Crop plant evolution occurred and possibly still occurs in an environment that is managed by traditional farming communities. It results in a very patchy environment where a farmer in a limited area, contiguous to other farmers' fields, manages a given landrace. Little research has been aimed at better understanding the evolutionary process behind plant evolution within the agricultural ecosystems of traditional farming communities. Maize landrace populations, like natural populations, are subject to migration and drift, to both natural selection and farmers' selection, and finally to local extinction and recolonization processes. Therefore, to gain a complete picture of the system, it is important to document in detail the genetic dynamics in these farmers' fields and the impact of their various practices. Traditional maize agroecosystems provide a framework to investigate local selection for a number of quantitative traits in a highly subdivided metapopulation with high migration rates among populations. The management practices of small-scale Mexican farmers are key to the evolution of maize and its diversity. Crucial practices include the planting of numerous maize populations within a small area under the management of a single farmer. A maize landrace or population is defined by the farmer in terms of ear characteristics; ear type will be maintained by the farmers through conservative selection in spite of considerable gene flow (Louette et al, 1997; Louette and Smale, 2000). Today, in Oaxaca, many farmers still cultivate maize in the same way their ancestors have for thousands of years. Seeds for planting are obtained from ears selected by the farmers from the harvest of the previous cycle. On many occasions, seed is also obtained from neighbors or other sources, allowing farmer-controlled seed flow among populations (Smale et al, 1999). In addition, the Central Valleys of Oaxaca show very little presence of or impact from modern varieties (Smale et al, 1999; Bellon et al, 2003). Furthermore, previous research suggests that this region possesses a large amount of phenotypic variation (Bellon et al, 2003); therefore, it offers unique conditions for the study of the evolutionary processes that are fundamental to maize phenotypic evolution and diversification.
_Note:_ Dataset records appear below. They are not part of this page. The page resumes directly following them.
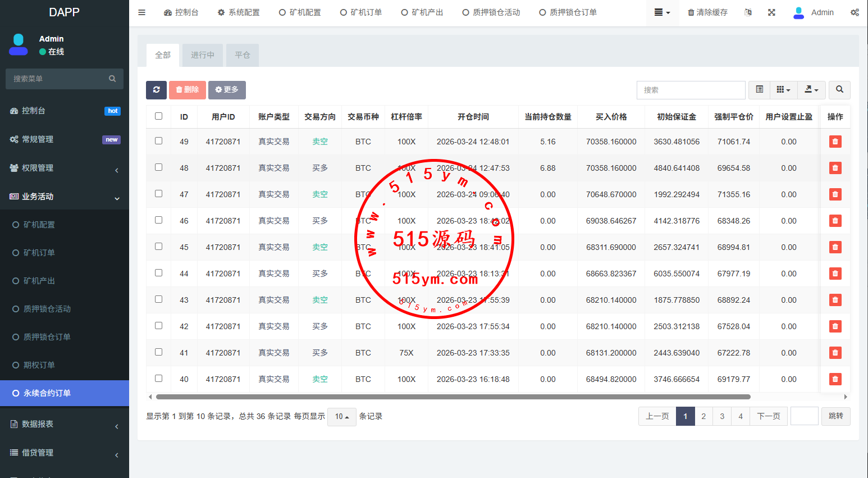The height and width of the screenshot is (478, 868).
Task: Click the 清除缓存 clear cache link
Action: point(707,12)
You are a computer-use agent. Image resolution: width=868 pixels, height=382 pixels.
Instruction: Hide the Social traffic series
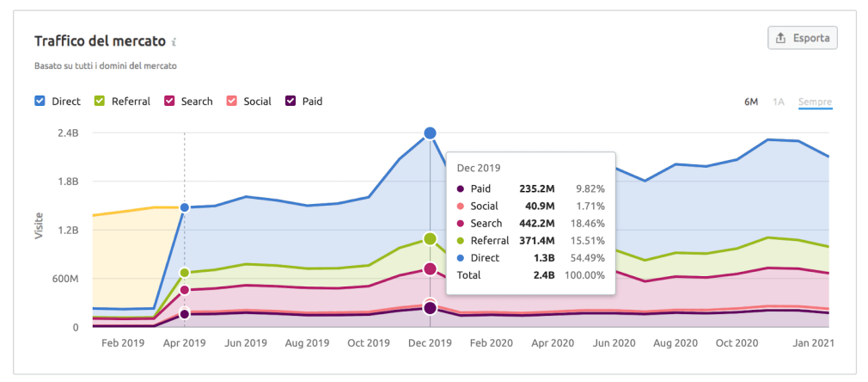click(232, 102)
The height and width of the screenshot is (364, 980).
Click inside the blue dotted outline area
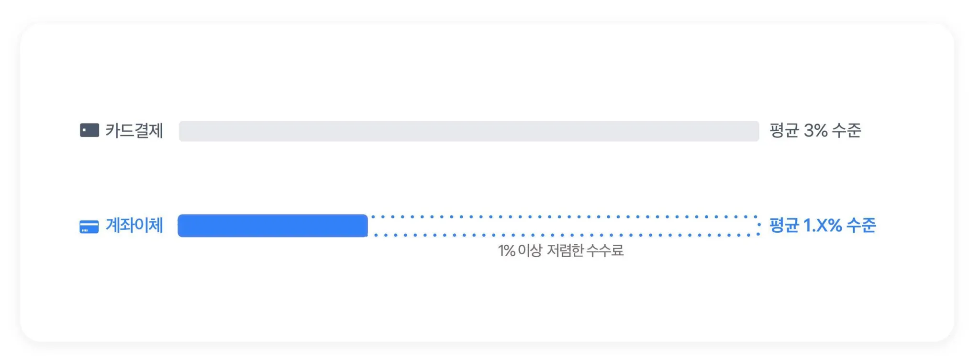click(x=564, y=226)
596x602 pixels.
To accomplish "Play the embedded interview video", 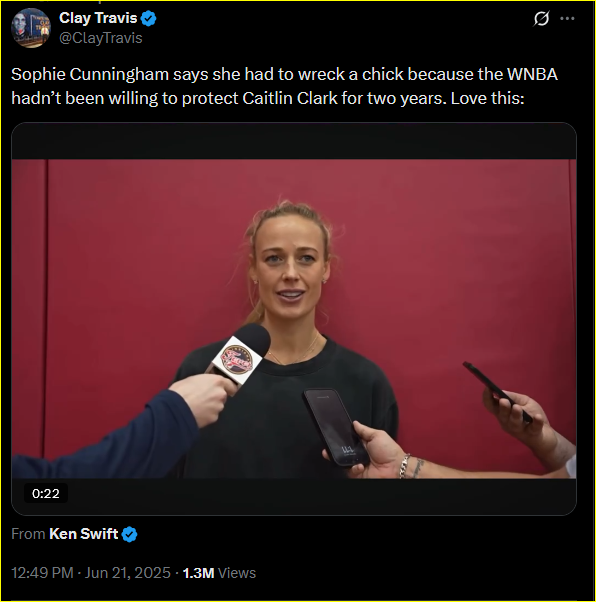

Measuring the strength of selection in a farmer's field and with a farmer's selection criteria is not an easy task. Our experience shows that it is difficult to obtain from farmers a precise description of their selection practices. While all the harvested ears go through the selection process, the farmer and his wife are both involved at different stages throughout the year in selecting the ears for the next cycle. Therefore, a constant strength of selection over time or across farms is unlikely.
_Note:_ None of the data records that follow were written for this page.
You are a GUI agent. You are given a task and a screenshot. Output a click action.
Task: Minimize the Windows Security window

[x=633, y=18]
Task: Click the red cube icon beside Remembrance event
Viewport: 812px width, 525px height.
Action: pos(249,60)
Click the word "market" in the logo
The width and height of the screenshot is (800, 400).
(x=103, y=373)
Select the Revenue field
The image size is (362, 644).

To measure the effects of farmer selection and on-farm management on phenotypic differentiation, we prefer to use methods that provide indirect evidence of selection. When referring to ‘selection,’ we include as ‘farmer selection’, both direct selection by the farmers and indirect selection, resulting either from farmers' practices or from natural selection. The comparison of population differentiation for quantitative traits as opposed to that of molecular markers (see McKay and Latta, 2002 for a review) and the comparison of genetic variance and covariance matrices across populations (see Roff, 2000 for a review) are used.
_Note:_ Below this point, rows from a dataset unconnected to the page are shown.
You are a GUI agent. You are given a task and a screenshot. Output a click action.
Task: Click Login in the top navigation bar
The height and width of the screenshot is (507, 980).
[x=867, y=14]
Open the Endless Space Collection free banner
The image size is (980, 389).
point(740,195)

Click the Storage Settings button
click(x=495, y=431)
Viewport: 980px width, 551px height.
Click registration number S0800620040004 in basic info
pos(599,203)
After fierce debate over the comparison of variation of gene frequencies among populations with variation of quantitative traits (Lewontin, 1984; Felsenstein, 1986; Rogers, 1986), such comparison has recently allowed evolutionary and ecological geneticists to gain insight into the process of phenotypic evolution (McKay and Latta, 2002 for a review). As suggested by Rogers (1986) and Felsenstein (1986), over time this comparison has proven its value in providing valuable information about phenotypic evolution in natural populations, although Lewontin (1984) considered it to be meaningless. Wright standardized index Fst, was shown to be the same for neutral additive quantitative characters as for a neutral marker (Lande, 1992). Therefore, a value of Fst for quantitative trait (Qst) greater than Fst for neutral loci is evidence of spatially divergent evolution by natural selection (Whitlock, 1999). The use of the comparison of Qst and Fst for molecular markers provides a tool allowing the comparison of patterns of population structure and differentiation resulting from farmers' selection.

As genetic progress is not based on single trait improvement, and yield is a complex trait with many components, farmer selection could affect the covariance among traits of agronomical interest. Multivariate selection response depends on the genetic variance–covariance matrix (G matrix) structure, which ultimately determines the outcome of long-term selection. The sign and strength of the correlation between traits of agronomic interest in maize will affect the outcome of multitrait selection. Comparison of G matrix structure also yields information on past history, selection, and drift processes of populations. Interest in G matrix comparison has been discussed by Roff (2000). In this study, we investigate whether farmers' selection of certain quantitative traits permits a differentiation of populations and whether this results in changes in the G matrix structure. Therefore, in support of the previously mentioned comparison of population differentiation for molecular markers and quantitative traits, G matrix comparison also provides evidence of selection in farmers' fields and the consequences of this selection on the correlations and covariations among traits.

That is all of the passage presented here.